The Planning Workshop is a problem-solving, client-based course designed to give students experience in applying planning theory and methods to actual problem situations in economic development, housing and community development, real estate, environmental planning, and land use and transportation. Recent workshop examples follow.
Planning Workshop: Innovation, Technology Change, and Economic Development
This is a survey course intended to prepare PhD students to conduct original research on topics related to innovation, technological change, and economic development. Innovation is a multidisciplinary field, drawing from economics, management, sociology, law and history, among other disciplines. This course will introduce students to important theoretical and empirical questions, discuss fundamental background knowledge from the social sciences, and discuss the appropriateness of various methodologies and data sources for tackling open research questions. Key topics include fundamental models of innovation and technological change; sources of novel ideas; general purpose technologies; the geography of innovation, knowledge spillovers and diffusion; patents and intellectual property protection; firm innovative strategy, place-based economic development strategy; the sociology of science; and the use of history as an analytic tool.
The course is conducted as a seminar with active discussion with three objectives:
- Examine the research literature, exploring both intellectual foundations and current developments.
- explore the craft of conducting research.

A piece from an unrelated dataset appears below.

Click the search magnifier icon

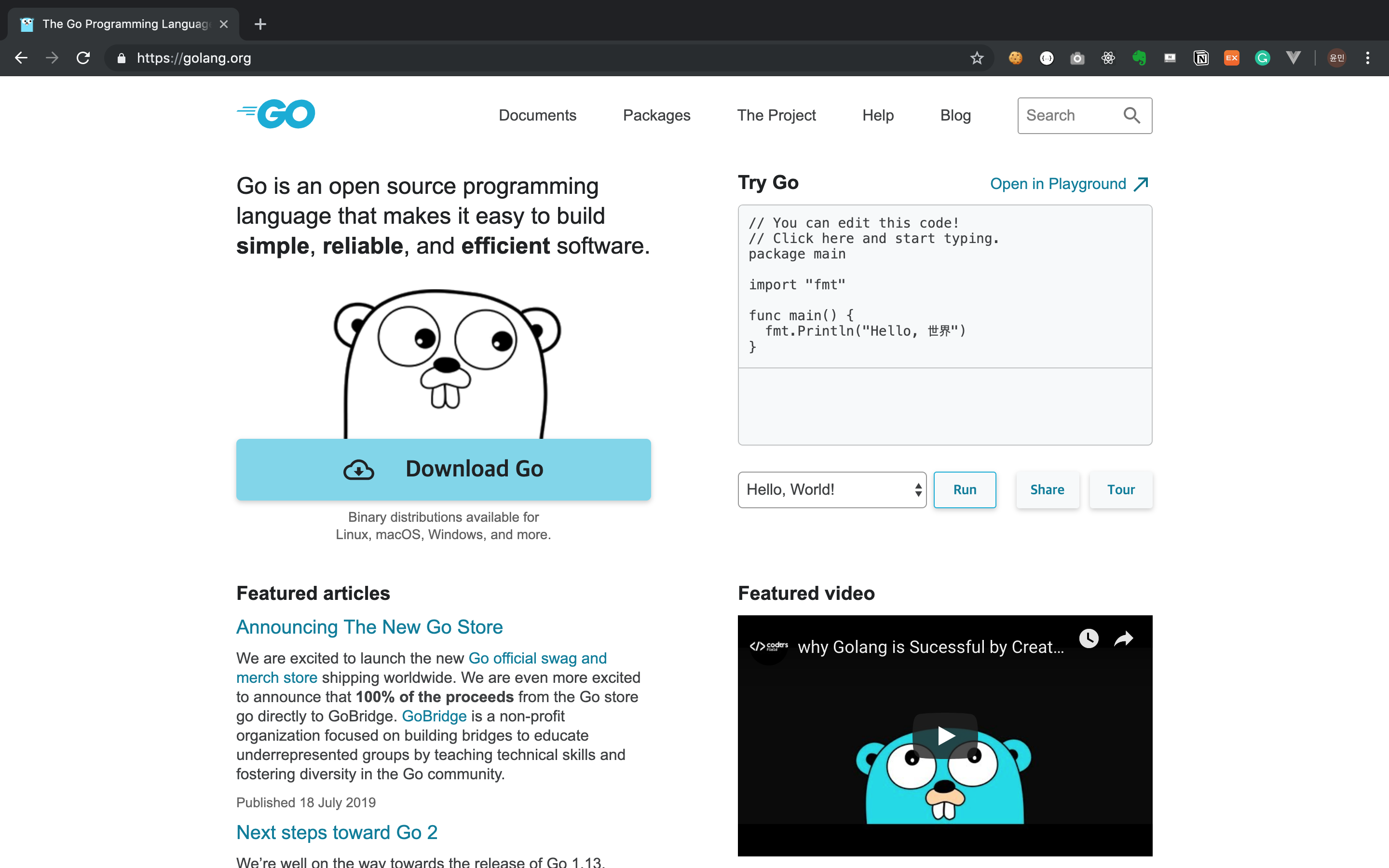1131,115
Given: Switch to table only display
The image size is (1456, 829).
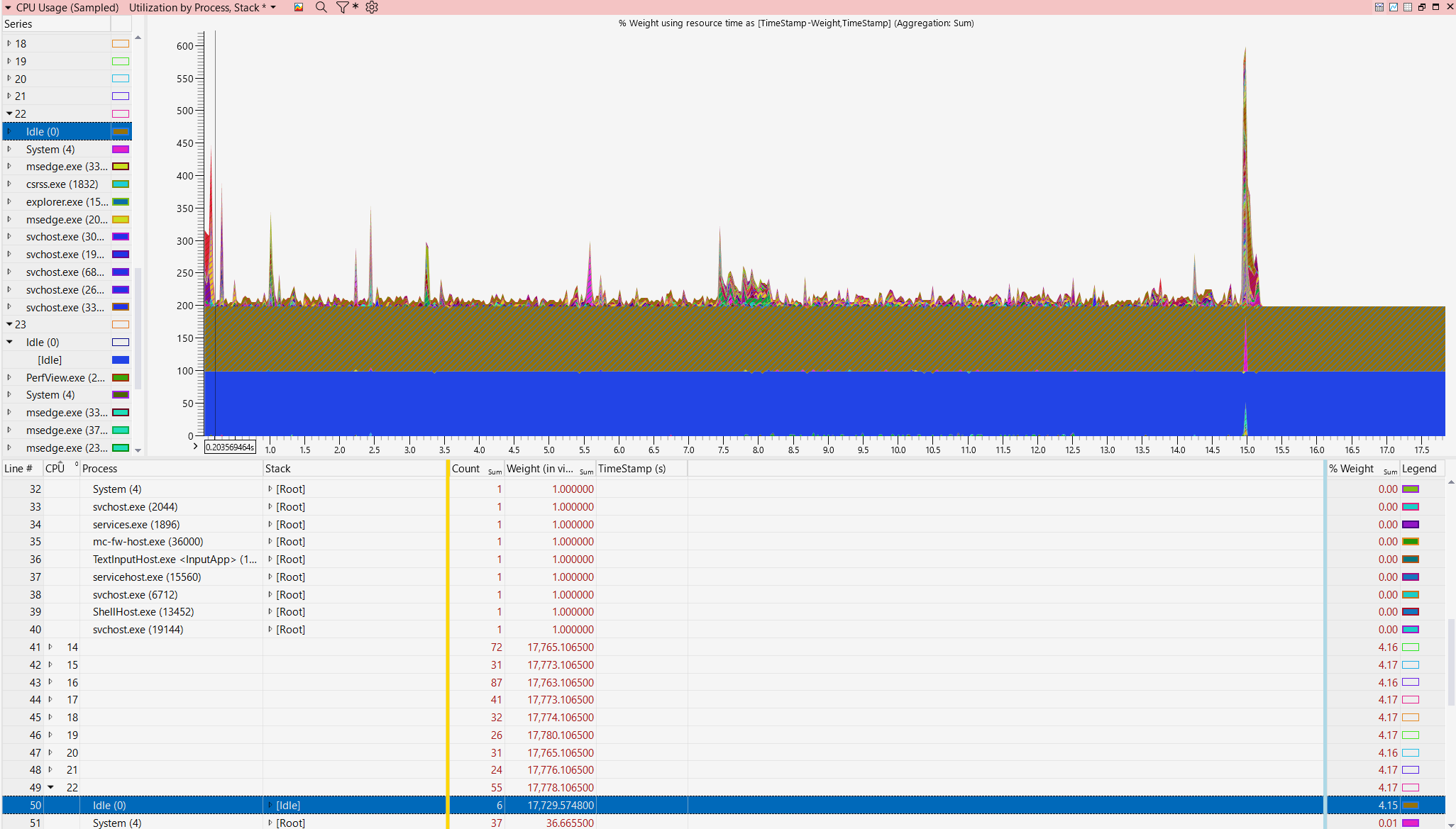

In particular, students will learn how to use the literature as a resource for research. We will explore different data sources.
- Consider how scholars participate in academic and policy discussions and discuss professional conduct.
Planning Workshop: American Underground Transportation Workshop
Deliverables: Diverse strategies to encourage less driving, to reduce demand for parking, and to support more sustainable transportation overall.
Background: Durham is booming and many new companies, particularly tech-related companies, are setting up offices in Downtown Durham. Currently, downtown Durham has over 17,000 workers. Parking is emerging as a major barrier to increased growth. The current wait list is 200 people for monthly parking. Businesses are hoarding spaces to ensure access for future employees. New parking structures will not provide relief for two years. At the same time, the Chapel Hill Street Parking Structure will be torn down.
This course will provide analysis and recommendations to support our clients’ concerns about getting businesses/employees to reduce car dependence. Downtown Durham and American Underground are seeking ways to encourage less auto dependence to reduce parking demand. They want to make Durham a model for access and mobility.
Planning Workshop: Big Data and Smart city for Huawei
The goal of the DCRP Land Use workshop in fall 2017 is to help Guian New District in China with background research and strategic planning that will enable the district to effectively implement the concept of the “smart city.” Our work products will be used by the client to secure additional funding for its efforts; to generate marketing materials and strategies for promoting its programs; and most importantly, to identify mechanisms to implement the initiative.